> **EXTRACT PROVIDED**:
-*-

For example, in the embodiment corresponding to the FIG. 8, the detection signal is input to the inverting input end of the signal processing circuit, and the preset reference signal is input to the non-inverting input end of the signal processing circuit. However, according to actual needs, it is also possible that the detection signal is input to the non-inverting input end of the signal processing circuit and the preset reference signal is input to the inverting input end of the signal processing circuit.

Referring to FIG. 7, which is a schematic diagram of still another specific circuit structure of an anti-noise signal modulation circuit provided by an embodiment of the present disclosure. The initial signal is an output signal of the detection sensor; and the preset reference signal is an output signal of a shielded sensor (wi LS) that is identical to the detection sensor. The shielded sensor is such a sensor in a non-detecting state, and is used for eliminating signal interference caused by non-detection signals in the detection sensor. A light sensor is used to perform the detection, which is taken as an example, because the light sensor itself likely has interference factors such as a dark current, the effects such as the inherent dark current and the voltage drift in the light sensor can be eliminated, by using identical light sensors and then shading the light sensors. Certainly, based on detection principles of different detection sensors, the preset reference signal can be correspondingly designed to be completely the same as a corresponding output signal of the detection sensor in the non-detection state, thus the interference caused by the detection sensor itself can be eliminated.

In some embodiments of the present disclosure, referring to FIG. 5, the signal processing circuit comprises an operational amplifier, a first feedback capacitor CF1, a second feedback capacitor CF2, a first reset switch ckrst1, and a second reset switch ckrst2. One end of the first feedback capacitor CF1 is connected to a non-inverting input end of the operational amplifier, the other end of the first feedback capacitor CF1 is connected to a non-inverting output end of the operational amplifier. One end of the second feedback capacitor CF2 is connected to an inverting input end of the operational amplifier, the other end of the second feedback capacitor CF2 is connected to an inverting output end of the operational amplifier. The first reset switch ckrst1 is connected in parallel with the first feedback capacitor CF1, and the second reset switch ckrst2 is connected in parallel with the second feedback capacitor CF2. For example, a reset switch is used to reset the initial signal input to the signal processing circuit at the beginning of each period. For example, the first reset switch and the second reset switch are combined to same one reset switch. In this way, the remaining charge in the two feedback capacitors can be released at the same time, that is, the reset of the detection signal input in each period can be achieved by the reset switches, so that the signal in a previous period does not affect the signal in a next period.

For example, referring to FIG. 6, the first reset switch and the second reset switch are controlled by a reset signal ckrst, and perform a reset operation after the frequency-modulation control signal hops or is switched every time. That is, in a frequency modulation control period, so long as the frequency-modulation control voltage hops, the reset operation is performed once, so as to prevent the detection signal that is before hopping from affecting the detection signal that is after hopping. In this way, the accuracy and the stability of the detection signal input to the signal processing circuit can be further improved.

-*-

> **YOUR TASKS**:
1. Rewrite the passage on the anti-noise signal modulation circuit from "For example, in" up to and including "the inverting input end of the signal processing circuit.", changing "preset reference signal" to "reference voltage".
2. According to the passage on the anti-noise signal modulation circuit, which components make up the signal processing circuit shown in FIG. 5? List each one with its label where the passage gives one.
3. Resume the passage on the anti-noise signal modulation circuit, picking up after its final sentence.

> **DATA SHOWN**:

-*-

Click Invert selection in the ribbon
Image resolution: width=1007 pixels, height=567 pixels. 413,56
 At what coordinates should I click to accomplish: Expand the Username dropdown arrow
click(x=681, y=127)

-*-

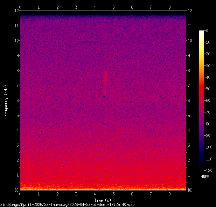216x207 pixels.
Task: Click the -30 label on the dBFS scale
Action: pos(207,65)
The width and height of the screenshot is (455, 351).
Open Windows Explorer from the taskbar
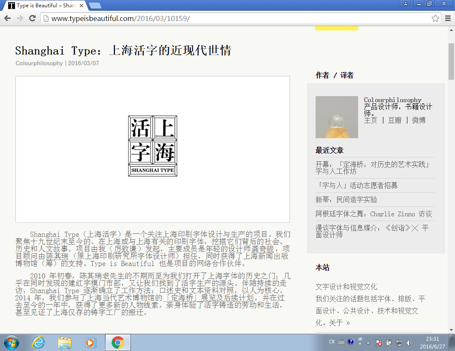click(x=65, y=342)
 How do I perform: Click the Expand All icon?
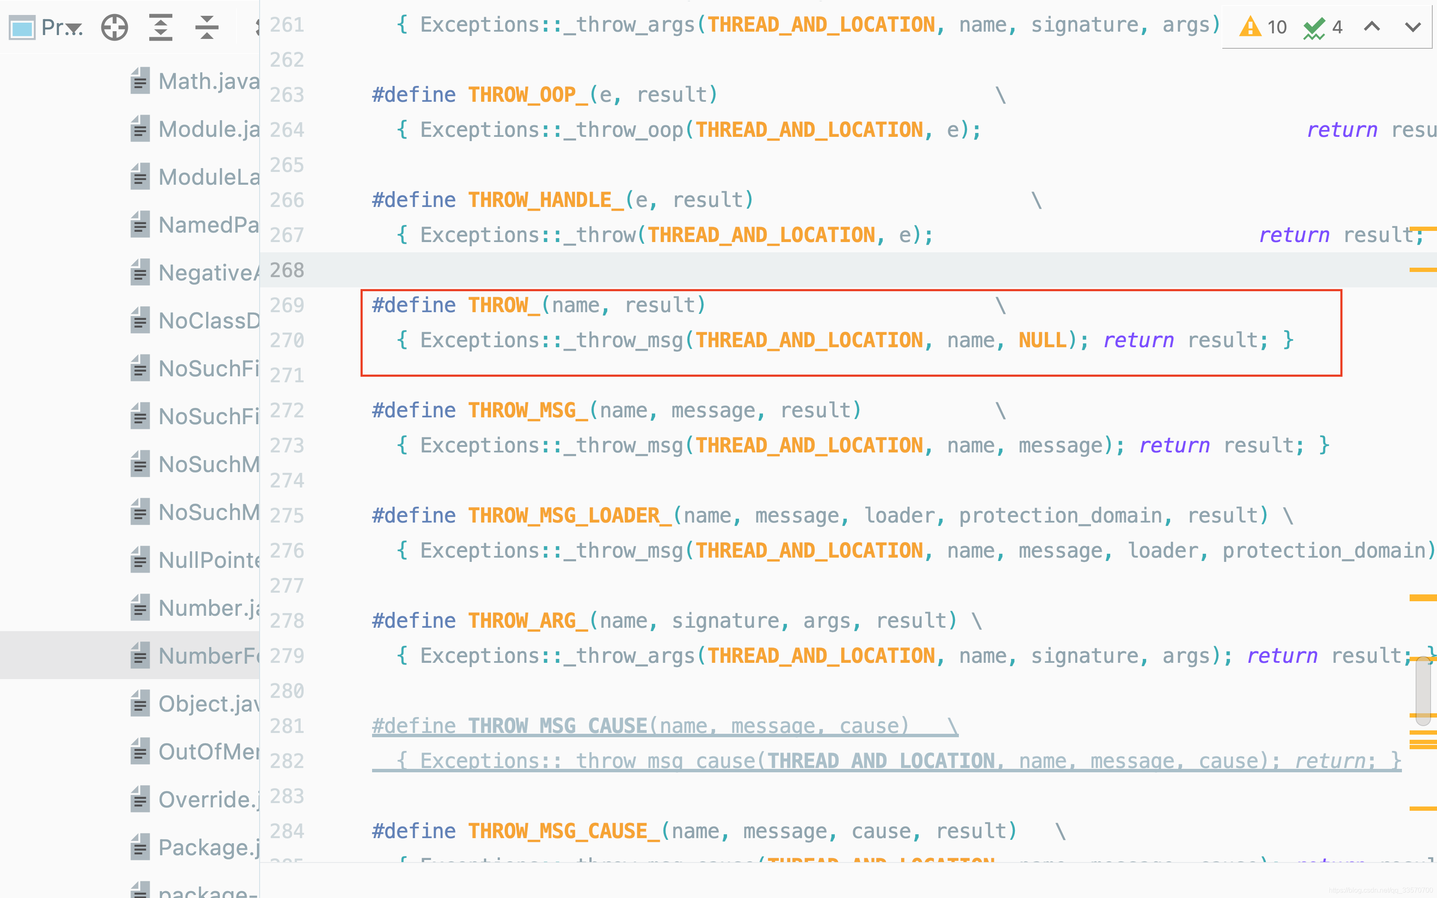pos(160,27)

-*-

> **SET OF ANSWERS**:
1.
For example, in the embodiment corresponding to the FIG. 8, the detection signal is input to the inverting input end of the signal processing circuit, and the reference voltage is input to the non-inverting input end of the signal processing circuit. However, according to actual needs, it is also possible that the detection signal is input to the non-inverting input end of the signal processing circuit and the reference voltage is input to the inverting input end of the signal processing circuit.

2.
- an operational amplifier
- a first feedback capacitor CF1
- a second feedback capacitor CF2
- a first reset switch ckrst1
- a second reset switch ckrst2

3.
In some embodiments of the present disclosure, an anti-noise signal modulation method is provided. Firstly the frequency-modulation control sub-circuit described in any one of the above embodiments needs to be provided between the initial signal and the signal processing circuit. The anti-noise signal modulation method comprises the following operations:

inputting a preset forward frequency-modulation control signal, allowing that the initial signal is input to the non-inverting input end of the signal processing circuit and the preset reference signal is input to the inverting input end of the signal processing circuit;

switching a potential of the preset forward frequency-modulation control signal to obtain a backward frequency-modulation control signal, allowing that the initial signal is input to the inverting input end of the signal processing circuit and the preset reference signal is input to the non-inverting input end of the signal processing circuit; and

controlling the preset forward frequency-modulation control signal and the backward frequency-modulation control signal to be input according to a preset control period, allowing that a frequency of the initial signal is shifted to a frequency corresponding to the preset control period, and the frequency corresponding to the preset control period is different from the noise frequency.

In this way, by controlling the frequency-modulation control signal, the frequency of the obtained initial signal can be modulated to the frequency corresponding to the frequency-modulation control signal, and the frequency of the initial signal avoids the noise frequency, and the noise frequency can be quickly and effectively filtered in the subsequent filtering.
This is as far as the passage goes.